A nova agência da Rua do Comércio
Por boas que fossem as instalações do Largo Dr. Sobral, não deixavam de ser as de uma casa residencial. Assim, pouco depois da abertura da agência, em abril do ano seguinte foi adquirido um prédio pertencente a Francisco Pinto Balsemão, situado no gaveto formado pela Rua do Comércio e o Largo da Misericórdia. Ali tinha estado instalado o Bazar do Povo, que desde 1889 tinha sido uma das casas comerciais mais seletas da cidade, pertencente a Eduardo da Cruz Melo, uma figura considerada na cidade, onde era conhecido por “Barbichas”. Ali de tudo se podia encontrar: tripas, ouro, modas ou móveis, guarda-chuvas, paramentos religiosos, era relojoeiro com marca própria, sapataria, chapelaria, agência funerária, fazendas, loiças, livros… Ficaram célebres as vistas da cidade que ele mandou “imprimir” na Vista Alegre, em 1890, mas sobretudo aquando da visita real para a inauguração do Sanatório
Sousa Martins. Eduardo Melo, que já com alguma idade tinha casado com uma senhora do Porto, foi viver anos depois para aquela cidade. A loja ficou devoluta e foi arrendada a Fiel Bernardo, e mais tarde a Herculano Mendes, que lhe manteve o nome.
O edifício foi comprado em 1920, mais pela sua localização do que pela sua qualidade, pois não se prestava à dignidade de uma instituição bancária, e que a sua administração pretendia transmitir. Assim, foi demolido e construído um edifício de raiz, nada restando das anteriores fachadas. Nasceu, assim, um prédio de grande qualidade, que ainda hoje dignifica a cidade. O projeto foi da responsabilidade do eng. Manuel de Sousa e as obras ficaram a cargo de António Ribeiro Barão. Só em 1927 ficaram concluídas, sendo a nova sede inaugurada no dia 22 de novembro desse ano. Está quase a fazer cem anos.
O gerente continuou a ser Júlio Mantas, sendo mais tarde substituído por João Herberto de Guimarães Fonte.

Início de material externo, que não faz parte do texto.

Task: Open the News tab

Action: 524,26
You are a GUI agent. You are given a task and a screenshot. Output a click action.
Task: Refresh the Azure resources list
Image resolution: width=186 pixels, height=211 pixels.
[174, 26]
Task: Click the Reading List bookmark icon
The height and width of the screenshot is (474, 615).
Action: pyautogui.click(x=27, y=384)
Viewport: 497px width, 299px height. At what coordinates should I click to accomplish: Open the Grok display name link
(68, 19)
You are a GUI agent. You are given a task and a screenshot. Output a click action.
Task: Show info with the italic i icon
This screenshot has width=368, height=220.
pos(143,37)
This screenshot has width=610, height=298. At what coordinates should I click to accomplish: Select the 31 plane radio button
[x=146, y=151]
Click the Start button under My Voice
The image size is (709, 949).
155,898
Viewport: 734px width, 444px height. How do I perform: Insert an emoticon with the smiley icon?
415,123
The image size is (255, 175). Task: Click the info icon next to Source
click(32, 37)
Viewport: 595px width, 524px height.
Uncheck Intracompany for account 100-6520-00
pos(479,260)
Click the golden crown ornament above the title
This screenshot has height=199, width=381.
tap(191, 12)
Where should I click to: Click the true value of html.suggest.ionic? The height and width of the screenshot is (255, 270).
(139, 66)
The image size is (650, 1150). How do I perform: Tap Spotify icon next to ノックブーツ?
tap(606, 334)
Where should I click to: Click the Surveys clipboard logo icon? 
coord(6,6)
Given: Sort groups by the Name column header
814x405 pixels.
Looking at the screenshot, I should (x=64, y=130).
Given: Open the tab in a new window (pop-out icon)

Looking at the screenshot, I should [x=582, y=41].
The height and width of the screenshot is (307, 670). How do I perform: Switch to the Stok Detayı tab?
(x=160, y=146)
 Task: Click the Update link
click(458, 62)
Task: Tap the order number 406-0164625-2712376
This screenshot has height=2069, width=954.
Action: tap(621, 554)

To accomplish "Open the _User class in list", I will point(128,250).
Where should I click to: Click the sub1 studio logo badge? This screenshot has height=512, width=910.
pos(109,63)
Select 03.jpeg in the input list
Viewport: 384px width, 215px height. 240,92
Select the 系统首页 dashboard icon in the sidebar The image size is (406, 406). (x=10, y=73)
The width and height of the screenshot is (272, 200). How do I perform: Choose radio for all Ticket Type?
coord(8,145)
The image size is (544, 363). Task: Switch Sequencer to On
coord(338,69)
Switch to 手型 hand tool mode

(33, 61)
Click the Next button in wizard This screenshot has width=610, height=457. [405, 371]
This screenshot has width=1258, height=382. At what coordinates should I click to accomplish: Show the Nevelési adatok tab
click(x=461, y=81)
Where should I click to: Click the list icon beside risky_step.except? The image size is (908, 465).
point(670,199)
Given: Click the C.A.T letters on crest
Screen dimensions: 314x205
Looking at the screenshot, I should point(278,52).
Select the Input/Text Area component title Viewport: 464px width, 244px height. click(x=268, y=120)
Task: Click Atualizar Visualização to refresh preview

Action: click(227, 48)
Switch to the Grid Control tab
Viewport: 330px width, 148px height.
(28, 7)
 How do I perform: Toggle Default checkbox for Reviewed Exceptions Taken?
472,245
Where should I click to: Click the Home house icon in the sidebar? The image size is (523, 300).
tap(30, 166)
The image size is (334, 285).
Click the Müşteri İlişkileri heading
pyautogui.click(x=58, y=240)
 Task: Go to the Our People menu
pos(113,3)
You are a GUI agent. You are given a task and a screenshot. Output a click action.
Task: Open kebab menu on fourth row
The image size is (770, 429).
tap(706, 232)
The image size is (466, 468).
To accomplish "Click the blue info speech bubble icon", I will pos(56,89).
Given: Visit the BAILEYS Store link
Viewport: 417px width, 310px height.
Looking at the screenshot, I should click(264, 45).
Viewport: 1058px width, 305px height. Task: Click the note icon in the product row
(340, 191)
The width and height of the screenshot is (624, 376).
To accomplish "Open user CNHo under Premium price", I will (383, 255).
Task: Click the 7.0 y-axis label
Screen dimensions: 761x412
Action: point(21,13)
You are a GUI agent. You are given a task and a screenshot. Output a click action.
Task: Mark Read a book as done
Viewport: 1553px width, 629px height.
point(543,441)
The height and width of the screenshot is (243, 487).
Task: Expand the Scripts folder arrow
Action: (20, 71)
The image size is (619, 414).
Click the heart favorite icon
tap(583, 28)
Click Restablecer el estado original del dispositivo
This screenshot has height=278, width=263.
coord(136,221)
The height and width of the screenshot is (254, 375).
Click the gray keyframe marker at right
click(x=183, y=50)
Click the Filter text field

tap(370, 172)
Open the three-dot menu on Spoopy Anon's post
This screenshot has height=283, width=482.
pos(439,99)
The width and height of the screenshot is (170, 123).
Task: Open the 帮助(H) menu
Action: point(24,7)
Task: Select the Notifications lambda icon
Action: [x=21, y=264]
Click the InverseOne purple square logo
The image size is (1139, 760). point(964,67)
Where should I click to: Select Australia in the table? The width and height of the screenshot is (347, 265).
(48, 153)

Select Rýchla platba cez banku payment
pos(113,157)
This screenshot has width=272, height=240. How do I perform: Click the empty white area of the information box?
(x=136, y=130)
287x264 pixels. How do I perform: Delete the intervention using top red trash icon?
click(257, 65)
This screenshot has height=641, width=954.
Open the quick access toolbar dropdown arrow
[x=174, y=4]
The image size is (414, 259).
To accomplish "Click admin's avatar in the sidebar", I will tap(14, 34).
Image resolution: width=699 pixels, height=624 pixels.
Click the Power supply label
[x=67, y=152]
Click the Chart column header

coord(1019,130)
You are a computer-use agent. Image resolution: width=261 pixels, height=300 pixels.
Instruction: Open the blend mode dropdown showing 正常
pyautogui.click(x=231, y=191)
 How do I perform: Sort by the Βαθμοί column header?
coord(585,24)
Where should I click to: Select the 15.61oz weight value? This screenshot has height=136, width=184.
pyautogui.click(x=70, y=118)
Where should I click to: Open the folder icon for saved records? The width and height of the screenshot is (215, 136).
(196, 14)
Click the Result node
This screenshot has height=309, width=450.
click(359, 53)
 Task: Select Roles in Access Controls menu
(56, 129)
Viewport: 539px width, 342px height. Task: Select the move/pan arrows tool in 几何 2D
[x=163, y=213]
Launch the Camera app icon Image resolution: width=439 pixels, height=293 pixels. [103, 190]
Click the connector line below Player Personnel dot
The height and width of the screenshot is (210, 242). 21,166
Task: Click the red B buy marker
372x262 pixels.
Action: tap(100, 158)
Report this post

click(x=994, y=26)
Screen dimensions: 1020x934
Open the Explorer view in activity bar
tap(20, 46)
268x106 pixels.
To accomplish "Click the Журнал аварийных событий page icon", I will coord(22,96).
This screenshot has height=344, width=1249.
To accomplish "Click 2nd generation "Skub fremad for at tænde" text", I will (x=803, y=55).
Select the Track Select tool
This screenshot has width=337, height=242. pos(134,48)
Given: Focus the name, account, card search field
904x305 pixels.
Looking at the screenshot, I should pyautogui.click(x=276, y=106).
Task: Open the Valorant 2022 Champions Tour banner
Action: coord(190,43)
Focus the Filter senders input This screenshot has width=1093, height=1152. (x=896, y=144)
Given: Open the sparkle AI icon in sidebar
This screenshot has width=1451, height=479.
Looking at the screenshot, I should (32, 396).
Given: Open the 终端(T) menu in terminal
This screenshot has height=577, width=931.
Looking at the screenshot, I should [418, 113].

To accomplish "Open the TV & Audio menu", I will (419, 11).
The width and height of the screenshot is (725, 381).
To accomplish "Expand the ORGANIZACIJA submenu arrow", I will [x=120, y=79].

Os restantes funcionários era tudo gente bem conhecida da Guarda: Luís Pissarra Pimentel era guarda-livros, José de Sousa tesoureiro, os escriturários eram José Valentim Dias, Victorino dos Santos Pereira e Amílcar Gomes de Pina. Outros funcionários eram José Martins, José de Sousa, José das Neves Policarpo, Filipe César de Aguiar, Miguel António de Pina Júnior, Joaquim Correia de Figueiredo, José Nunes Galo e José Antunes Figueiredo. Era já uma grande equipa, esta é a sua memória.
O Lactário Dr. Proença
Durante as obras de construção da Agência do BNU ocorreu um episódio desagradável, relacionado com a construção do Lactário, cujas obras decorriam ao mesmo tempo, e que merece ser contado.
«Aqui dentro somos todos iguais»
Foi com esta frase que o médico Dr. António Augusto Proença recebeu os operários da Guarda que trabalhavam nas obras do Lactário, e os galvanizou.
Sentiram que o Lactário seria uma obra sua e que seriam eles, e mais ninguém, a erguer as suas paredes. Para isso abdicariam do descanso ao domingo, e, mais tarde, ainda passaram a dar uma hora diária.
Mas, alguma imprensa, tida então por bolchevista e anarquista, sobretudo o jornal “A Batalha”, afirmava que os operários não faziam este serviço voluntariamente, mas porque a isso eram obrigados pelo mestre de obras, Rebelo Barão.
Julgo que tudo não passou de má-língua, mas “A Batalha” era um jornal nacional, o que obrigou a que os operários tivessem que fazer um baixo assinado desmentindo essas notícias. Nuno de Montemor, um dos grandes impulsionadores do Lactário, teria ficado muito agastado com as notícias, mas o seu Lactário ainda lá está.